_Exercise description_:
Update the listing from the line containing "Image resolution: width=465" down to the end of the listing by replacing "tab" with "section" and leaving everything else unchanged. Omit the pictures from your output.

--- START OF Provided material ---

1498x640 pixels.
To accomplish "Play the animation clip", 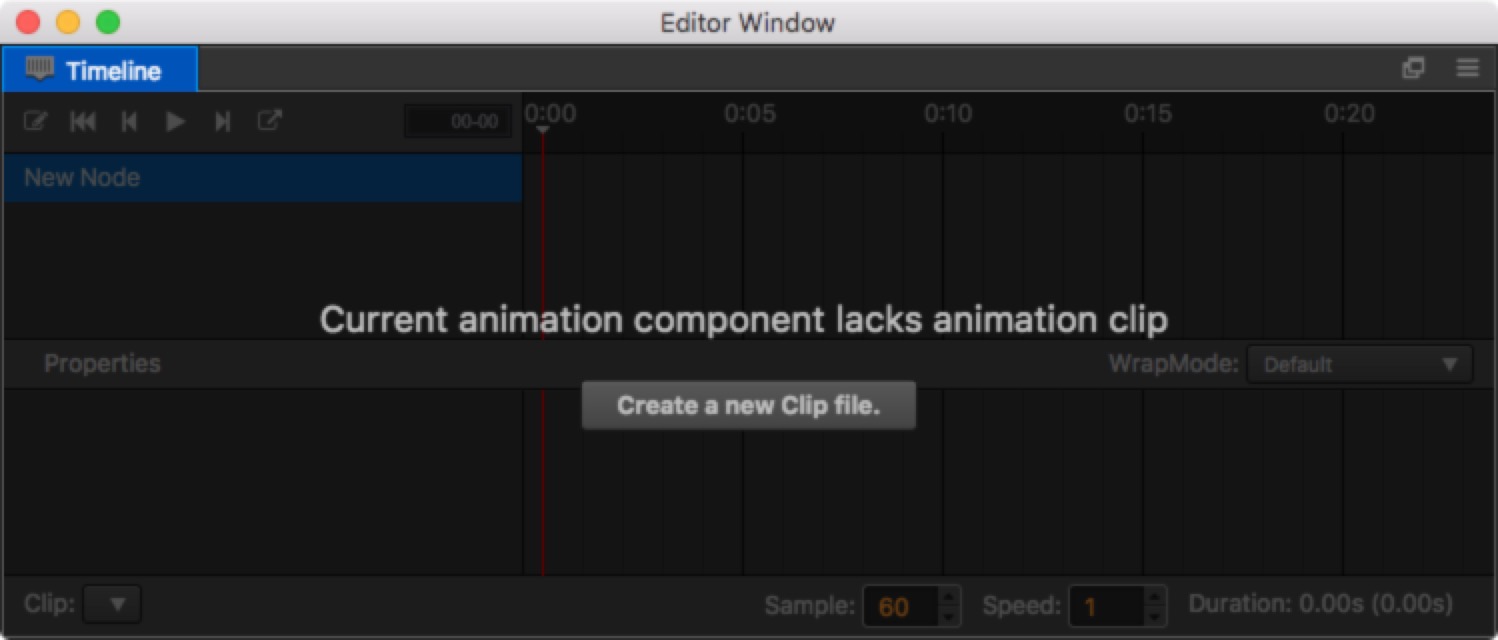I will pyautogui.click(x=176, y=122).
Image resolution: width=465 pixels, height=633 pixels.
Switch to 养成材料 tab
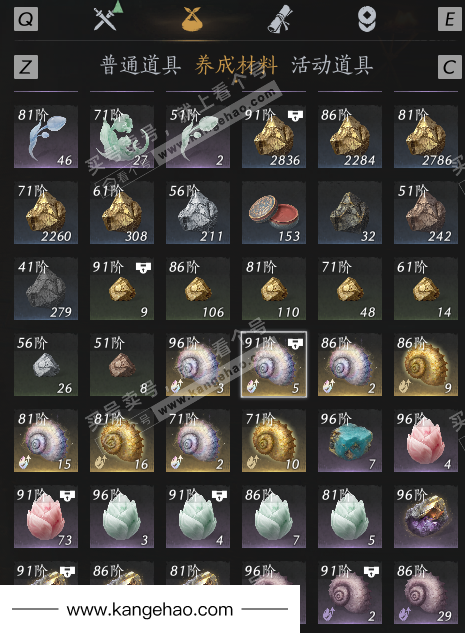coord(236,65)
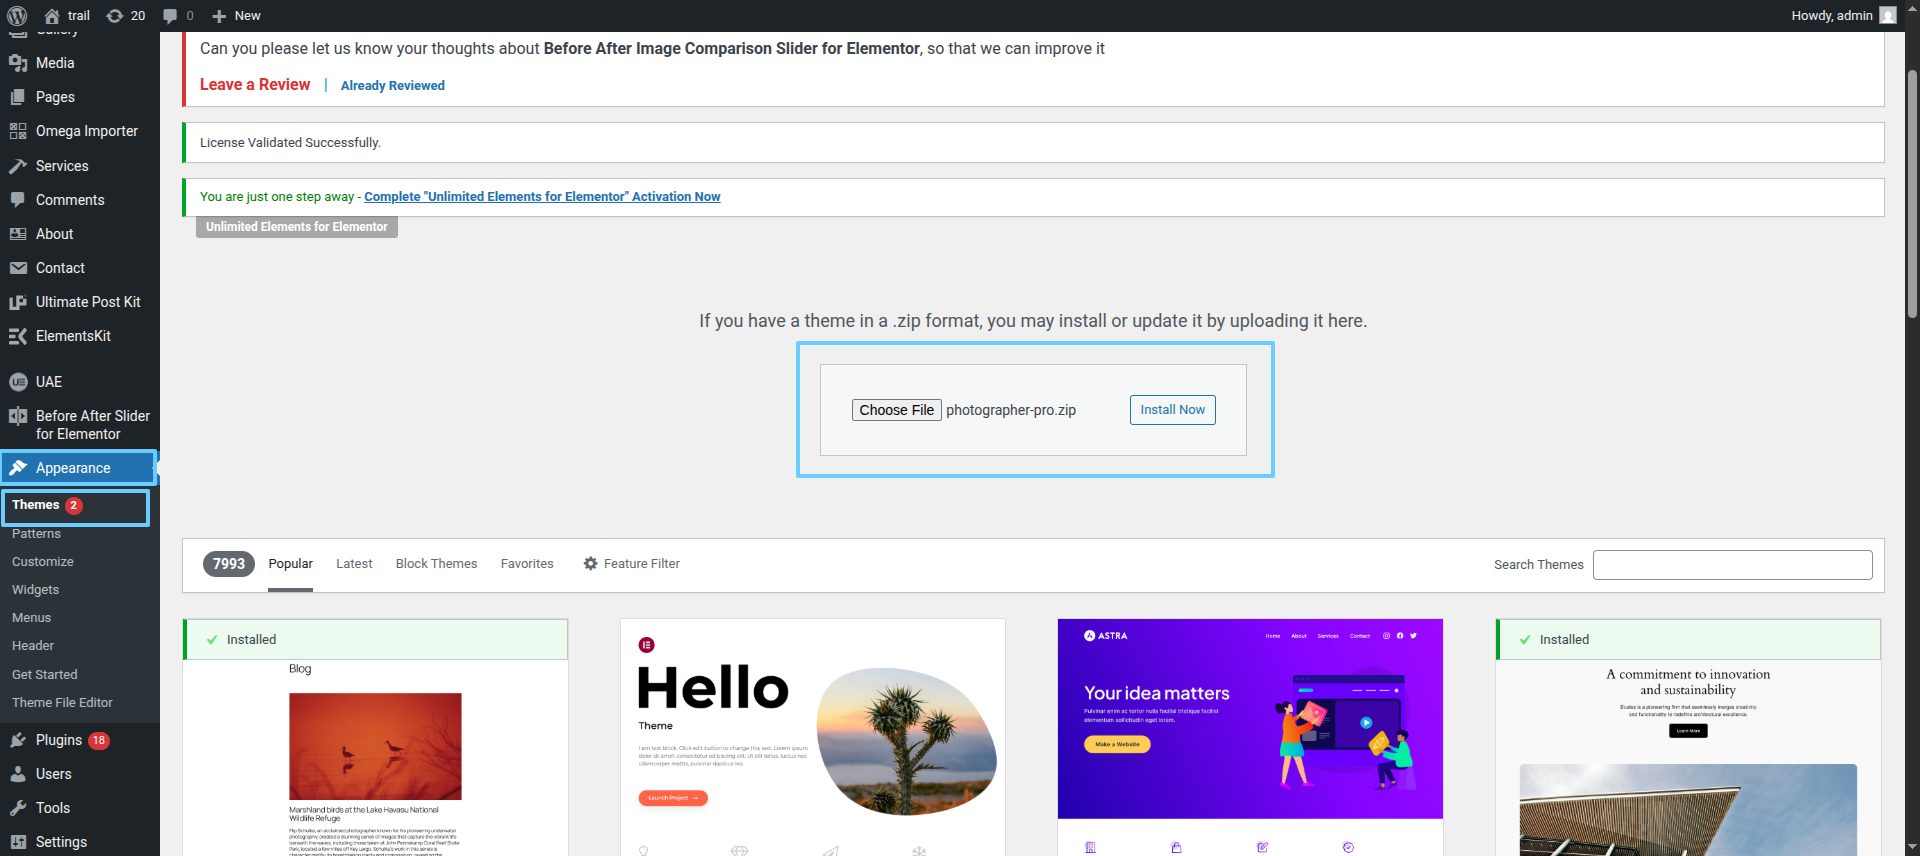This screenshot has height=856, width=1920.
Task: Open the ElementsKit sidebar icon
Action: [x=18, y=336]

--- END OF Provided material ---

_Exercise solution_:
Image resolution: width=465 pixels, height=633 pixels.
Switch to 养成材料 section
coord(236,65)
This screenshot has height=856, width=1920.
Task: Open the ElementsKit sidebar icon
Action: [x=18, y=336]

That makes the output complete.